> _Work to be completed_
What lines in the records include the string "screenshot"? Return each one.

===== Raw data =====

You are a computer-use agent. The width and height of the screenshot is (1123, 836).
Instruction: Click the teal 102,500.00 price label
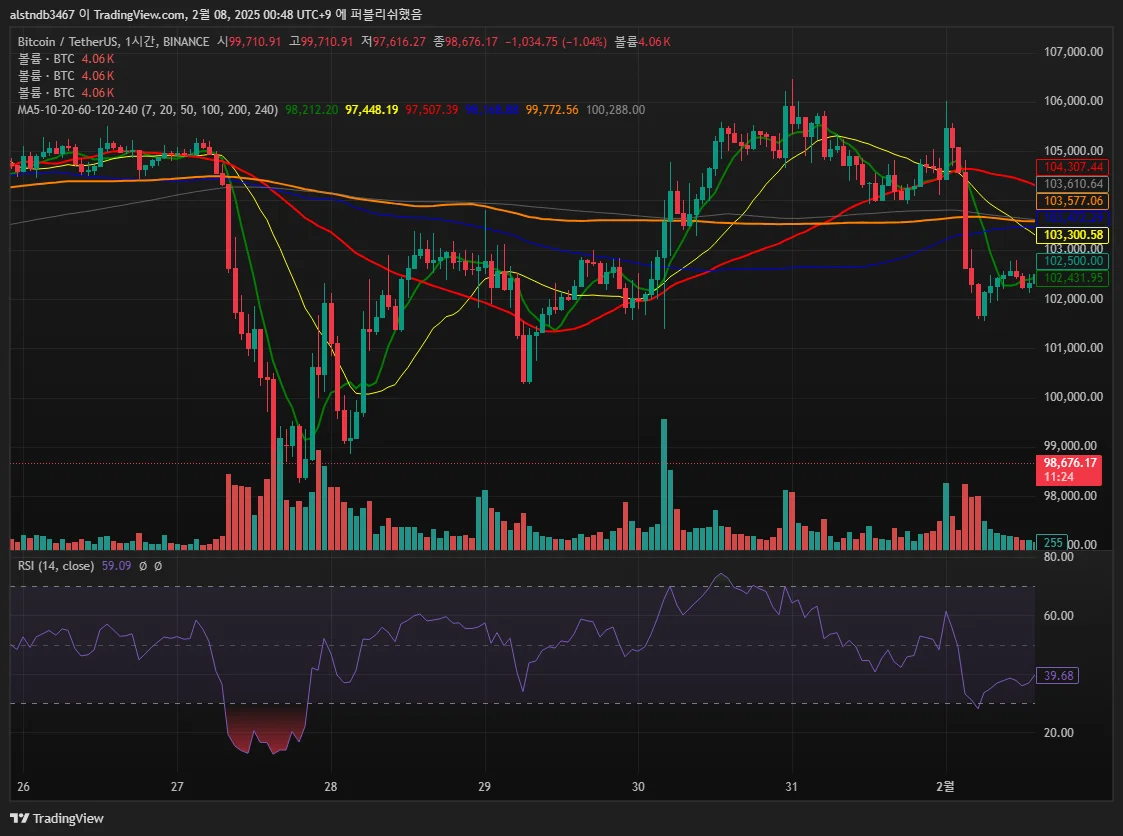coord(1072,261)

=====
===== Raw data =====

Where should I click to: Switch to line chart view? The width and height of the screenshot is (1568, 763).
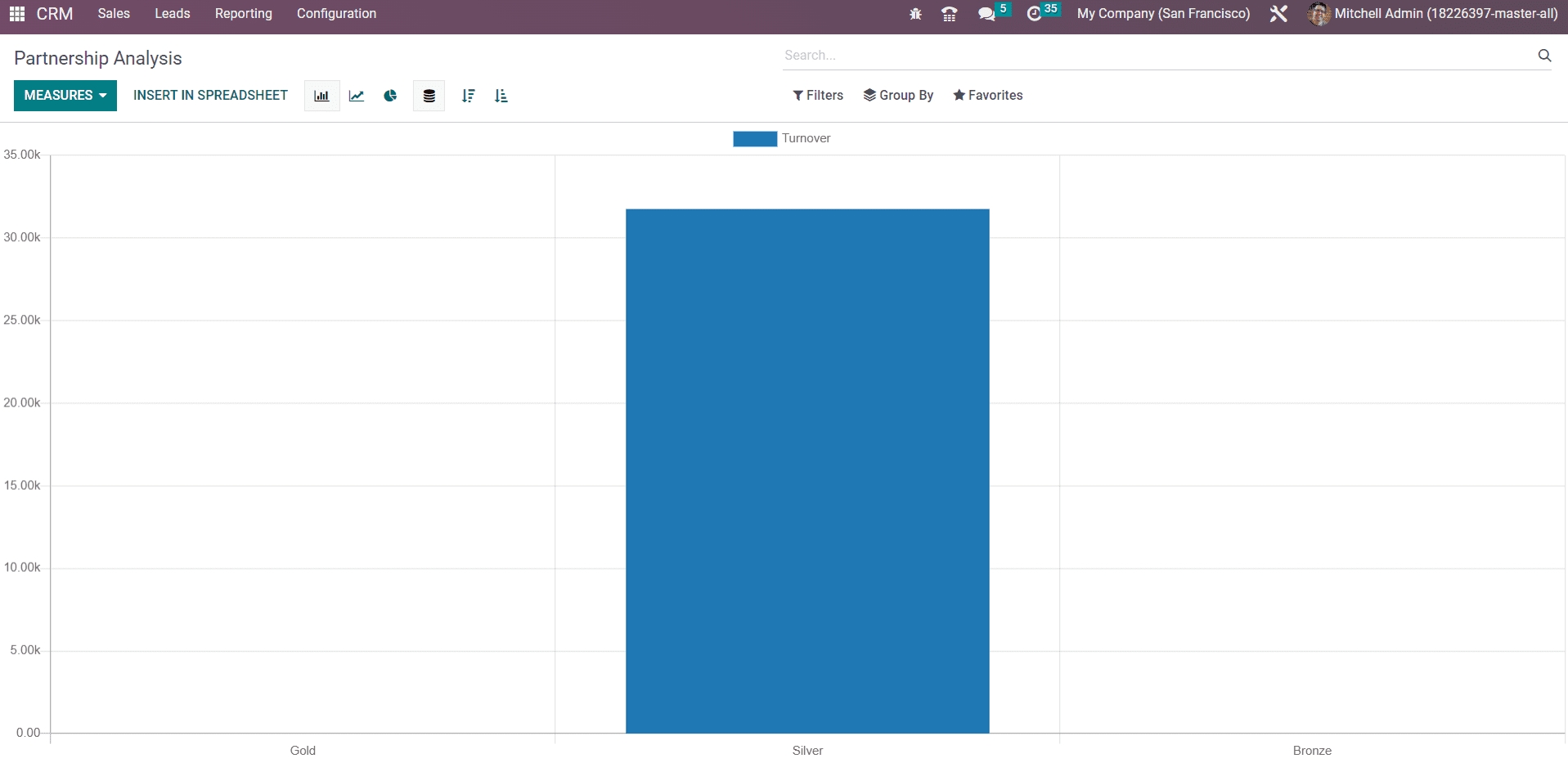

=====
===== Raw data =====

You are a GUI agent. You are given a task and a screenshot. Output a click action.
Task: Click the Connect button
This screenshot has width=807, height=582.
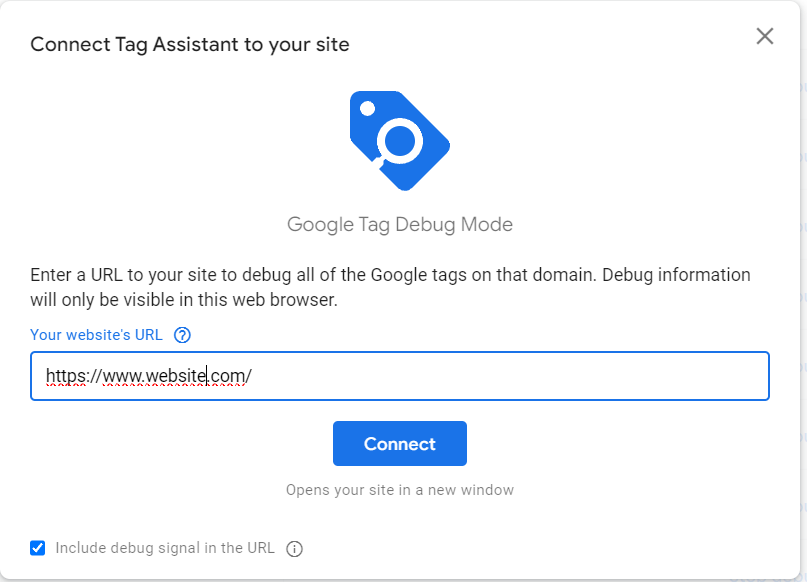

=====

> _Written solution_
You are a computer-use agent. The width and height of the screenshot is (1123, 836).
Where should I click to: Switch to line chart view? The width and height of the screenshot is (1568, 763).
You are a GUI agent. You are given a task and a screenshot. Output a click action.
This screenshot has width=807, height=582.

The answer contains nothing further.